The Bigger Picture: The “Google Effect” and Beyond
This isn’t just about LLMs. The study connects these effects to the broader “Google Effect,” where easy access to information discourages memorization and deep learning. LLMs intensify this by steering users towards the most probable answers, narrowing exposure to diverse ideas.
Because LLMs predict the next likely word, they tend to create echo chambers rather than broadening perspectives. Their conversational style can trap users in a feedback loop of narrowing information.
Switching from Brain to AI and Back
Interestingly, students who started writing without AI and then used LLMs showed more neural activity and produced more complex essays than those who began with AI. This suggests that building solid writing skills without AI first results in better outcomes, even when integrating technology later.
What Writers Should Take Away
- Use AI tools wisely and sparingly. They can boost productivity, but overreliance may dull your creativity and critical thinking.
- Practice writing without assistance to strengthen your brain’s engagement and ownership of your work.
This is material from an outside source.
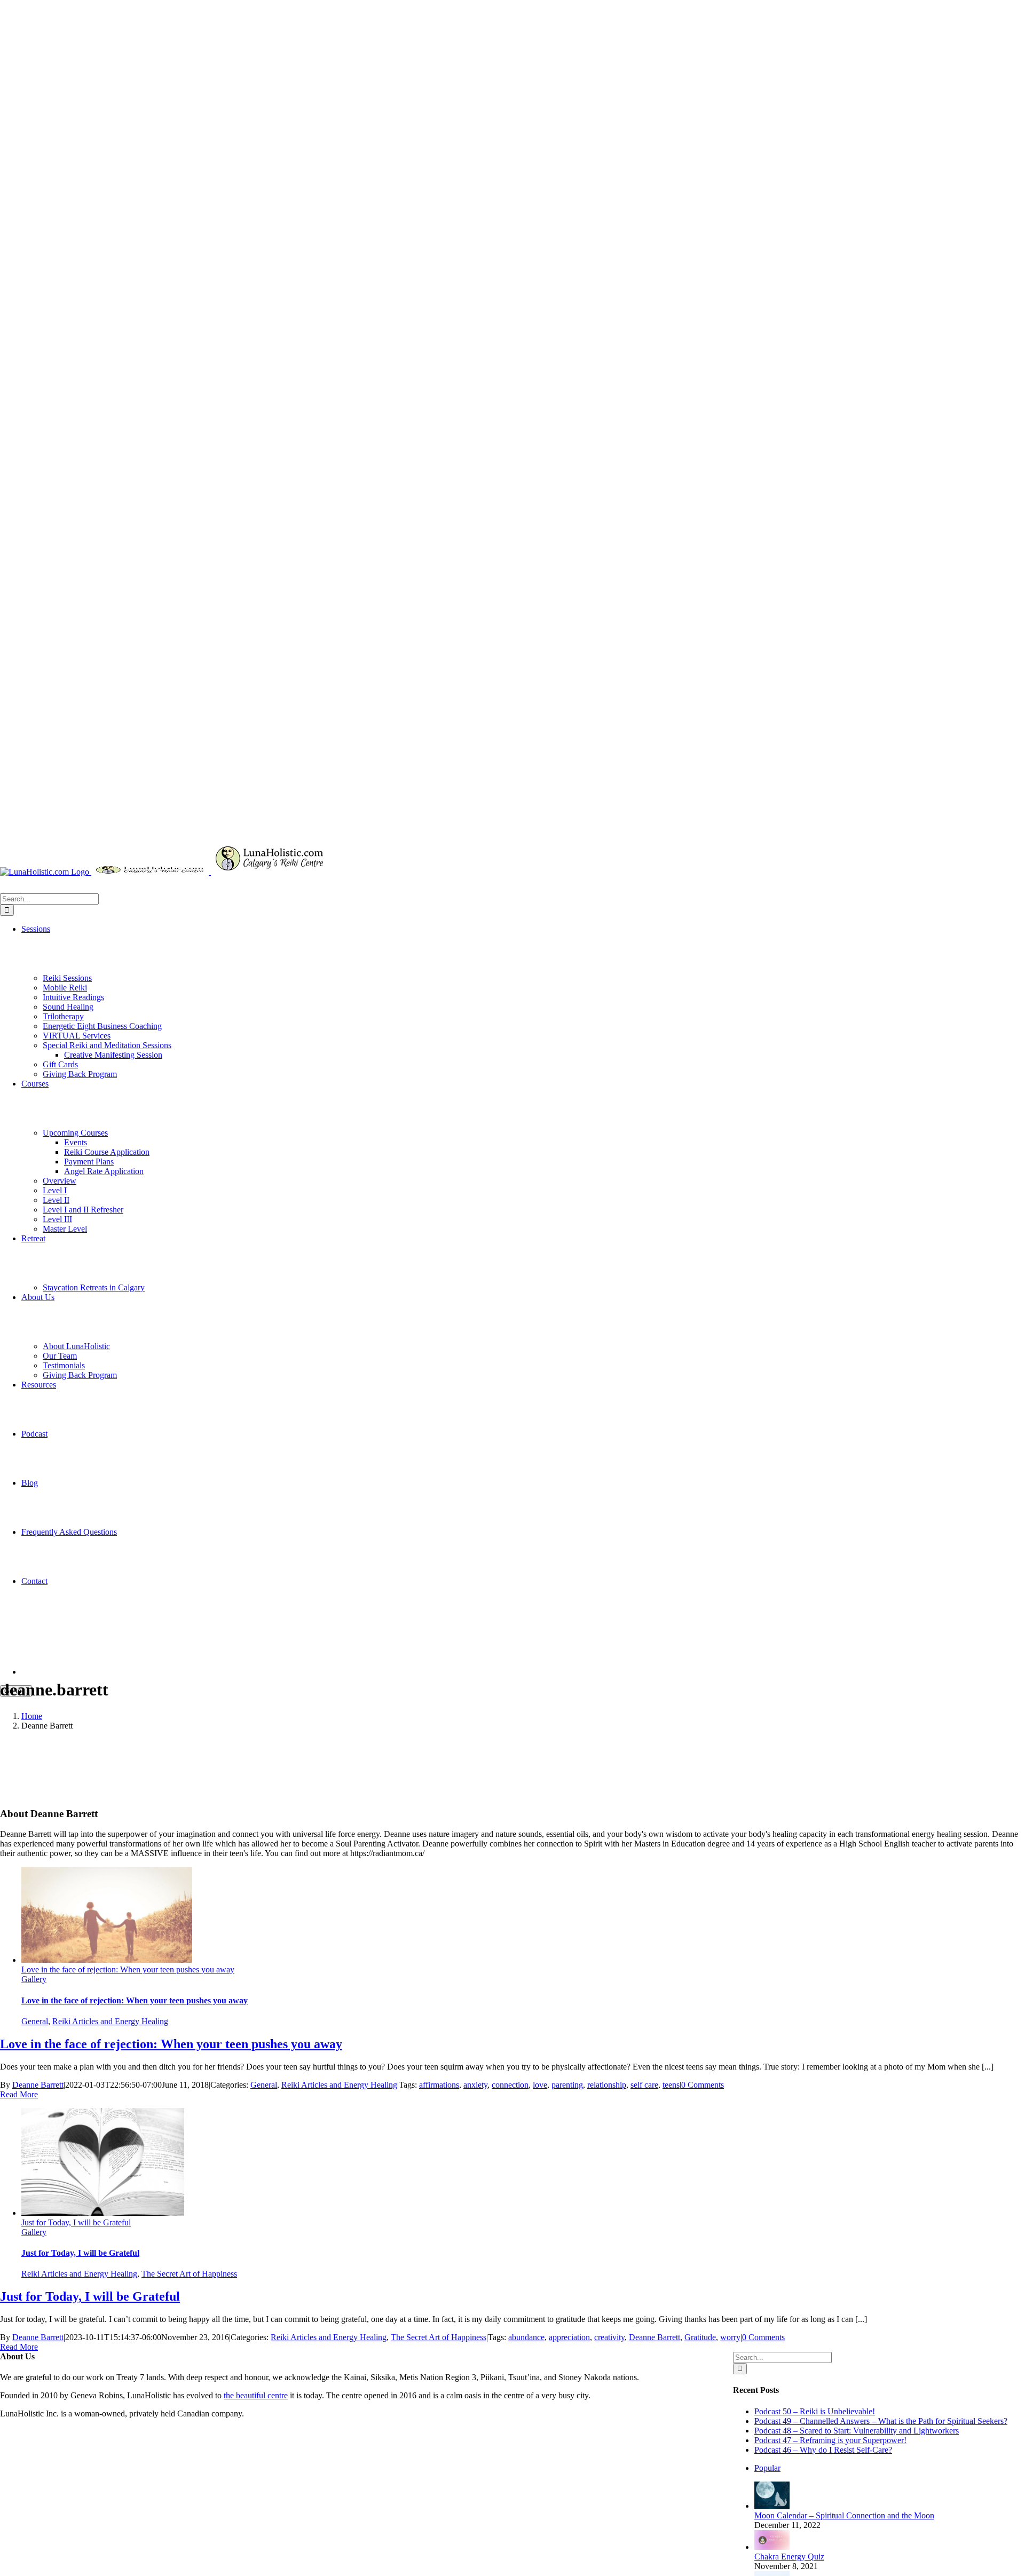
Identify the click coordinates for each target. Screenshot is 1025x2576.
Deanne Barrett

- Be aware that faster results might come at the expense of deeper understanding and originality.
- Focus on the process, not just the product. The effort you put into writing builds skills that no AI can replace.
For writers looking to sharpen their skills while incorporating AI thoughtfully, consider training resources that help balance tech use with critical thinking. You can explore AI courses tailored for writers to learn how to use these tools effectively without sacrificing your craft.
At the end of the day, writing is a mental workout. The benefits come from challenging your brain, not outsourcing the work. AI can be a tool—but it should never replace the hard, rewarding process of thinking and creating on your own.